** START **
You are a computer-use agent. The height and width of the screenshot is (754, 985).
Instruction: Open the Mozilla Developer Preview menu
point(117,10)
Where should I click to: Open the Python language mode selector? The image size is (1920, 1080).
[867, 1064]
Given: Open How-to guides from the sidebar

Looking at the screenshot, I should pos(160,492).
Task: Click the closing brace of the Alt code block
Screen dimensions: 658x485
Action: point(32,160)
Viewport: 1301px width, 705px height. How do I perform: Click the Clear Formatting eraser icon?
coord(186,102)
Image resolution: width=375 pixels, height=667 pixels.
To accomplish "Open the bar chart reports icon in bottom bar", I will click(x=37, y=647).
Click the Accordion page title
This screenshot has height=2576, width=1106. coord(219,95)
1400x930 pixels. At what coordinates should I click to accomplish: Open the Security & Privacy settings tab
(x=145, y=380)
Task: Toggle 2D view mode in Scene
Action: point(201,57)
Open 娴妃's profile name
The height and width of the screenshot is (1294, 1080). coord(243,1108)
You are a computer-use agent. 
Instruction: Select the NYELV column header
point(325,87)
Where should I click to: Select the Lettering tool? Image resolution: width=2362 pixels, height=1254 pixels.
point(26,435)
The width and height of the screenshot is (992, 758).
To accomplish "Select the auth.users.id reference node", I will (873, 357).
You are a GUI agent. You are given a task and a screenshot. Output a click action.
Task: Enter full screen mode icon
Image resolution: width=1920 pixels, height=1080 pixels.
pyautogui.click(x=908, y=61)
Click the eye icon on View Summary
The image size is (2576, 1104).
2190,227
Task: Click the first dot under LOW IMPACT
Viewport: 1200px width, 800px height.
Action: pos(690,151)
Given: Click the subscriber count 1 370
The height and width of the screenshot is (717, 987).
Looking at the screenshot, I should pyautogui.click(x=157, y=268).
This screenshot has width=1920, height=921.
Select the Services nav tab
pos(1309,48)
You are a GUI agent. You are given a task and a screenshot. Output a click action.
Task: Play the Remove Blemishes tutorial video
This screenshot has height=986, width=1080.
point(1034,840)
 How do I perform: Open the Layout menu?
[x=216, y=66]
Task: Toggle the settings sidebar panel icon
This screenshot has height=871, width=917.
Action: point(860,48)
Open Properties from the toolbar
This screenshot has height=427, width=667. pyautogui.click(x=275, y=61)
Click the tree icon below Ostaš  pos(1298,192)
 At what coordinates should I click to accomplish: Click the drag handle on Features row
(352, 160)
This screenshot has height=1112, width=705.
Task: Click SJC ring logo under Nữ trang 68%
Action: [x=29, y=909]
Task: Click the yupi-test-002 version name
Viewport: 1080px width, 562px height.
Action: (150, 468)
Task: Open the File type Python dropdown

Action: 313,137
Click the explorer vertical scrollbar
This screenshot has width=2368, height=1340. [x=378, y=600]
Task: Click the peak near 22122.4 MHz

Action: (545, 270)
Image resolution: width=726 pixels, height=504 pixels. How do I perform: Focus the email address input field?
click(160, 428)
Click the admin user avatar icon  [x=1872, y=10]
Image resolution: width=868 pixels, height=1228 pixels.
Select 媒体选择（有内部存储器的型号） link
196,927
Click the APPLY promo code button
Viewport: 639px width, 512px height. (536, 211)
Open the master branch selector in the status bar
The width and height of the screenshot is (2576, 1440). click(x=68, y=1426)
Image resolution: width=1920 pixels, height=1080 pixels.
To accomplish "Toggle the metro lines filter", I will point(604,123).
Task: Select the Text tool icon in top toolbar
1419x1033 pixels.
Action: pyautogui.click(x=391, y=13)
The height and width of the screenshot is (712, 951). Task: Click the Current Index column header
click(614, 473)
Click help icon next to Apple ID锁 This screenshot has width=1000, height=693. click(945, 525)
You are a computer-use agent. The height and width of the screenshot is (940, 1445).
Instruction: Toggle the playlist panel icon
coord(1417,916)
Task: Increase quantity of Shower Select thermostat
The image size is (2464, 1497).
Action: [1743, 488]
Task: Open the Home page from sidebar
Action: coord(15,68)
** END **
▶ Directive: Copy all of the data above line for line, with no changes to any character or to the order.

▶ Result:
You are a computer-use agent. The height and width of the screenshot is (754, 985).
Instruction: Open the Mozilla Developer Preview menu
point(117,10)
Where should I click to: Open the Python language mode selector? The image size is (1920, 1080).
[867, 1064]
Given: Open How-to guides from the sidebar

Looking at the screenshot, I should pos(160,492).
Task: Click the closing brace of the Alt code block
Screen dimensions: 658x485
Action: point(32,160)
Viewport: 1301px width, 705px height. How do I perform: Click the Clear Formatting eraser icon?
coord(186,102)
Image resolution: width=375 pixels, height=667 pixels.
To accomplish "Open the bar chart reports icon in bottom bar", I will click(x=37, y=647).
Click the Accordion page title
This screenshot has height=2576, width=1106. coord(219,95)
1400x930 pixels. At what coordinates should I click to accomplish: Open the Security & Privacy settings tab
(x=145, y=380)
Task: Toggle 2D view mode in Scene
Action: point(201,57)
Open 娴妃's profile name
The height and width of the screenshot is (1294, 1080). coord(243,1108)
You are a computer-use agent. 
Instruction: Select the NYELV column header
point(325,87)
Where should I click to: Select the Lettering tool? Image resolution: width=2362 pixels, height=1254 pixels.
point(26,435)
The width and height of the screenshot is (992, 758).
To accomplish "Select the auth.users.id reference node", I will (873, 357).
You are a GUI agent. You are given a task and a screenshot. Output a click action.
Task: Enter full screen mode icon
Image resolution: width=1920 pixels, height=1080 pixels.
pyautogui.click(x=908, y=61)
Click the eye icon on View Summary
The image size is (2576, 1104).
2190,227
Task: Click the first dot under LOW IMPACT
Viewport: 1200px width, 800px height.
Action: pos(690,151)
Given: Click the subscriber count 1 370
The height and width of the screenshot is (717, 987).
Looking at the screenshot, I should pyautogui.click(x=157, y=268).
This screenshot has width=1920, height=921.
Select the Services nav tab
pos(1309,48)
You are a GUI agent. You are given a task and a screenshot. Output a click action.
Task: Play the Remove Blemishes tutorial video
This screenshot has height=986, width=1080.
point(1034,840)
 How do I perform: Open the Layout menu?
[x=216, y=66]
Task: Toggle the settings sidebar panel icon
This screenshot has height=871, width=917.
Action: point(860,48)
Open Properties from the toolbar
This screenshot has height=427, width=667. pyautogui.click(x=275, y=61)
Click the tree icon below Ostaš  pos(1298,192)
 At what coordinates should I click to accomplish: Click the drag handle on Features row
(352, 160)
This screenshot has height=1112, width=705.
Task: Click SJC ring logo under Nữ trang 68%
Action: [x=29, y=909]
Task: Click the yupi-test-002 version name
Viewport: 1080px width, 562px height.
Action: (150, 468)
Task: Open the File type Python dropdown

Action: 313,137
Click the explorer vertical scrollbar
This screenshot has width=2368, height=1340. [x=378, y=600]
Task: Click the peak near 22122.4 MHz

Action: (545, 270)
Image resolution: width=726 pixels, height=504 pixels. How do I perform: Focus the email address input field?
click(160, 428)
Click the admin user avatar icon  [x=1872, y=10]
Image resolution: width=868 pixels, height=1228 pixels.
Select 媒体选择（有内部存储器的型号） link
196,927
Click the APPLY promo code button
Viewport: 639px width, 512px height. (536, 211)
Open the master branch selector in the status bar
The width and height of the screenshot is (2576, 1440). click(x=68, y=1426)
Image resolution: width=1920 pixels, height=1080 pixels.
To accomplish "Toggle the metro lines filter", I will point(604,123).
Task: Select the Text tool icon in top toolbar
1419x1033 pixels.
Action: pyautogui.click(x=391, y=13)
The height and width of the screenshot is (712, 951). Task: Click the Current Index column header
click(614, 473)
Click help icon next to Apple ID锁 This screenshot has width=1000, height=693. click(945, 525)
You are a computer-use agent. The height and width of the screenshot is (940, 1445).
Instruction: Toggle the playlist panel icon
coord(1417,916)
Task: Increase quantity of Shower Select thermostat
The image size is (2464, 1497).
Action: [1743, 488]
Task: Open the Home page from sidebar
Action: coord(15,68)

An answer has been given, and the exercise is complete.